In its May 28, 2010 decision in Palm v. 2800 Lake Shore Drive Condominium Assn., the Illinois Appellate Court discussed the impact of Illinois Home Rule authority on the City of Chicago Condominium Ordinance.
The case arose when the plaintiff, Gary Palm, sought production of various books and records from the defendant, 2800 Lake Shore Condominium Association, pursuant to the City of Chicago Condominium Ordinance (Ordinance) upon reasonable suspicion that the board members were engaging in unlawful activities. The Board refused to produce the documents arguing that the plaintiff’s production request violated Illinois state law, namely the Condominium Property Act and the Illinois General Not for Profit Corporation Act.
The Chicago Ordinance requires an association’s Board to produce certain documents upon any request from a unit owner. On the other hand, the Condominium Property Act and the Illinois General Not for Profit Corporation Act state that the Board must produce these documents when a fellow Board member requests them. Accordingly, the defendants argued that that the Chicago Ordinance conflicts with Illinois state law and the Board was not obligated to comply the plaintiff’s requests for production because he was not a Board member at the time of his request.

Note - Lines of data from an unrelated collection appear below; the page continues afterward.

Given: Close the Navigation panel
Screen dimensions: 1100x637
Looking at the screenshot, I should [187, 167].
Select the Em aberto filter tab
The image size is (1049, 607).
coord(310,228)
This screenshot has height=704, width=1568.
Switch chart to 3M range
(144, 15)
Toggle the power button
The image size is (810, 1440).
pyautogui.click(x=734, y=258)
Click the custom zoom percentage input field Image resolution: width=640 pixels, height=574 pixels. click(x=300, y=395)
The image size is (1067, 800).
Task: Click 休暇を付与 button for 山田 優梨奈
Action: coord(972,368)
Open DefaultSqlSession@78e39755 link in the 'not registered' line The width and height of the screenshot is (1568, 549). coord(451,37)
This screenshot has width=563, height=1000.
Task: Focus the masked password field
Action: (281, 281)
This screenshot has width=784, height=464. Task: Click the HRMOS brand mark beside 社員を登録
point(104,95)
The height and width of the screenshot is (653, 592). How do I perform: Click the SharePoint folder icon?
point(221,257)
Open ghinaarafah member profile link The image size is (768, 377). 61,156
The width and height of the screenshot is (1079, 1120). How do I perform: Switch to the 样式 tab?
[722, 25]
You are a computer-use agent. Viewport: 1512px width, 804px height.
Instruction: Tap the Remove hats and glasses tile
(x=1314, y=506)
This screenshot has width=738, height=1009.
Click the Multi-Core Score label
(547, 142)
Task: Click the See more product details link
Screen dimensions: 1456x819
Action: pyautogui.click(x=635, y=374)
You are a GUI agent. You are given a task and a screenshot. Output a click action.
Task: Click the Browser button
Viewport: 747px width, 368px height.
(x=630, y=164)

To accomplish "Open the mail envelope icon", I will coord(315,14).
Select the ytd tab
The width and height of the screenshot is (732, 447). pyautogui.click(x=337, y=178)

The Court held that the Chicago Ordinance pre-empted Illinois law because a statute intended to limit or deny home rule powers must contain an express statement to that effect. Because the Condominium Property Act and the Illinois General Not for Profit Corporation Act did not expressly preclude the right of home rule municipalities to govern requests for production of records from association Boards, the Chicago Ordinance pre-empted those laws.